Required task:
Repeat the passage below about the Celebrate Israel Parade word for word, in full.

Passage shown:

Celebrate Israel Parade (originally Youth Salute to Israel Parade then Salute to Israel Parade) is an annual parade in support of Israel that takes place along Fifth Avenue in New York. The parade travels north on Fifth Avenue from 57th Street to 74th Street.
 
According to the organizers of the parade, it is the largest gathering in the world in support of Israel. It has been held annually in New York City since 1964. 

Contingents of marchers come from the New York metropolitan area as well as from other parts of the country Jewish day schools, Synagogues, Youth Groups, Hillels and other organizations including the Chai Riders Motorcycle Club. Marchers also include prominent local politicians. On the same day as the parade, although not officially associated with it is, festivities including a concert in Central Park where kosher food is offered by local vendors. The Empire State Building lights its tower lights in a blue and white.

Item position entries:
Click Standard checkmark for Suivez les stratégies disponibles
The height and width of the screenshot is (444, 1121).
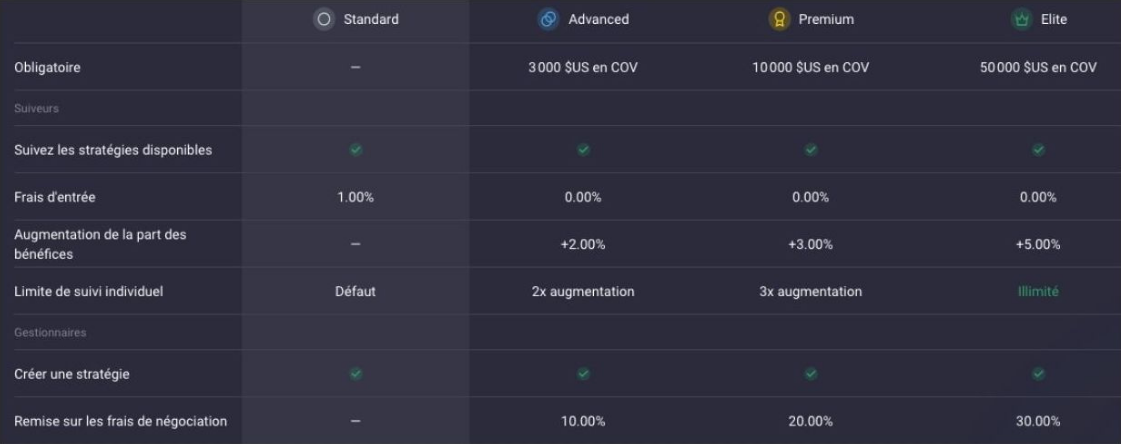[x=355, y=150]
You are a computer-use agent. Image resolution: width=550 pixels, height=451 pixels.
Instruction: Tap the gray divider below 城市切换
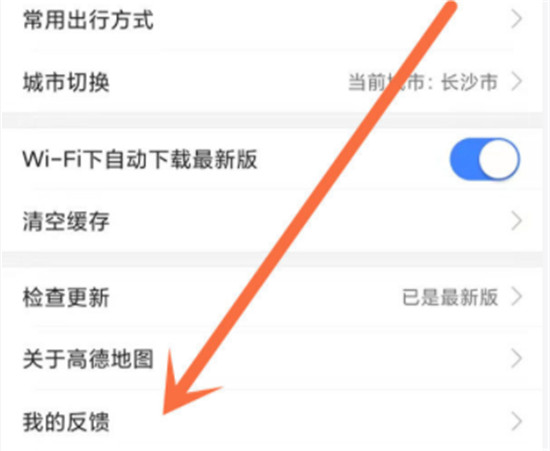click(273, 120)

Exercise output:
Celebrate Israel Parade (originally Youth Salute to Israel Parade then Salute to Israel Parade) is an annual parade in support of Israel that takes place along Fifth Avenue in New York. The parade travels north on Fifth Avenue from 57th Street to 74th Street.
 
According to the organizers of the parade, it is the largest gathering in the world in support of Israel. It has been held annually in New York City since 1964. 

Contingents of marchers come from the New York metropolitan area as well as from other parts of the country Jewish day schools, Synagogues, Youth Groups, Hillels and other organizations including the Chai Riders Motorcycle Club. Marchers also include prominent local politicians. On the same day as the parade, although not officially associated with it is, festivities including a concert in Central Park where kosher food is offered by local vendors. The Empire State Building lights its tower lights in a blue and white.